Your assignment: Repeat each record below exactly as given.
Top of Stored data
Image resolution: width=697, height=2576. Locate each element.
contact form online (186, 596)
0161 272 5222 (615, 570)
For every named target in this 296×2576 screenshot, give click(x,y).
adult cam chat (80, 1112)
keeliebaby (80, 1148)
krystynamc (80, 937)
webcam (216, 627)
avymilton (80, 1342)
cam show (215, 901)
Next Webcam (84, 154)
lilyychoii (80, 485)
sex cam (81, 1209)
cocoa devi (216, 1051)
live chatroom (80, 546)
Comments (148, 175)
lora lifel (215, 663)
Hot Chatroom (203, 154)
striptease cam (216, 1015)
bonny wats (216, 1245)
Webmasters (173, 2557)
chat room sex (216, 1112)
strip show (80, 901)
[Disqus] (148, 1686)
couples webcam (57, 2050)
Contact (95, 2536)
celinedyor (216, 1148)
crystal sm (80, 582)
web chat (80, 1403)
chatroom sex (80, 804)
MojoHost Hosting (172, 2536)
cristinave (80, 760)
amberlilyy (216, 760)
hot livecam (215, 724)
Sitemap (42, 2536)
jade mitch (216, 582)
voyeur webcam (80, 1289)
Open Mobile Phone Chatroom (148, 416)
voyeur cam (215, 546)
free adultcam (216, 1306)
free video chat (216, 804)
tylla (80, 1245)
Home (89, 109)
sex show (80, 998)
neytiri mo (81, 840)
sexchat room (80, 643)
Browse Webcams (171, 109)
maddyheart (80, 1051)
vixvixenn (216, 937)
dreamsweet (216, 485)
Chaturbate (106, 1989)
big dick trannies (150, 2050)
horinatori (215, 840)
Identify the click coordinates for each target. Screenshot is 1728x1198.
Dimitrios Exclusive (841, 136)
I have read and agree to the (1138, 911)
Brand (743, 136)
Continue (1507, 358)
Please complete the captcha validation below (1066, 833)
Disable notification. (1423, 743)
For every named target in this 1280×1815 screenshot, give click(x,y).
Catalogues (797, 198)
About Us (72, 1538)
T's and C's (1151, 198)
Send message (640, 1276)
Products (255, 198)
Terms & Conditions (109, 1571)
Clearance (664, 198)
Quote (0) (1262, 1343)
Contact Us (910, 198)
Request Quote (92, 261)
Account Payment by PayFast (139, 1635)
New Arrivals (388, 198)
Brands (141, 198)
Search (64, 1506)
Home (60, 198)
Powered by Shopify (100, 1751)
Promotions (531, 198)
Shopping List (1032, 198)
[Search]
Bottom of Stored data
Result of this exercise:
Image resolution: width=697, height=2576. Locate each element.
contact form online (186, 596)
0161 272 5222 (615, 570)
For every named target in this 296×2576 screenshot, give click(x,y).
adult cam chat (80, 1112)
keeliebaby (80, 1148)
krystynamc (80, 937)
webcam (216, 627)
avymilton (80, 1342)
cam show (215, 901)
Next Webcam (84, 154)
lilyychoii (80, 485)
sex cam (81, 1209)
cocoa devi (216, 1051)
live chatroom (80, 546)
Comments (148, 175)
lora lifel (215, 663)
Hot Chatroom (203, 154)
striptease cam (216, 1015)
bonny wats (216, 1245)
Webmasters (173, 2557)
chat room sex (216, 1112)
strip show (80, 901)
[Disqus] (148, 1686)
couples webcam (57, 2050)
Contact (95, 2536)
celinedyor (216, 1148)
crystal sm (80, 582)
web chat (80, 1403)
chatroom sex (80, 804)
MojoHost Hosting (172, 2536)
cristinave (80, 760)
amberlilyy (216, 760)
hot livecam (215, 724)
Sitemap (42, 2536)
jade mitch (216, 582)
voyeur webcam (80, 1289)
Open Mobile Phone Chatroom (148, 416)
voyeur cam (215, 546)
free adultcam (216, 1306)
free video chat (216, 804)
tylla (80, 1245)
Home (89, 109)
sex show (80, 998)
neytiri mo (81, 840)
sexchat room (80, 643)
Browse Webcams (171, 109)
maddyheart (80, 1051)
vixvixenn (216, 937)
dreamsweet (216, 485)
Chaturbate (106, 1989)
big dick trannies (150, 2050)
horinatori (215, 840)
Identify the click coordinates for each target. Screenshot is 1728x1198.
Dimitrios Exclusive (841, 136)
I have read and agree to the (1138, 911)
Brand (743, 136)
Continue (1507, 358)
Please complete the captcha validation below (1066, 833)
Disable notification. (1423, 743)
For every named target in this 1280×1815 screenshot, give click(x,y).
Catalogues (797, 198)
About Us (72, 1538)
T's and C's (1151, 198)
Send message (640, 1276)
Products (255, 198)
Terms & Conditions (109, 1571)
Clearance (664, 198)
Quote (0) (1262, 1343)
Contact Us (910, 198)
Request Quote (92, 261)
Account Payment by PayFast (139, 1635)
New Arrivals (388, 198)
Brands (141, 198)
Search (64, 1506)
Home (60, 198)
Powered by Shopify (100, 1751)
Promotions (531, 198)
Shopping List (1032, 198)
[Search]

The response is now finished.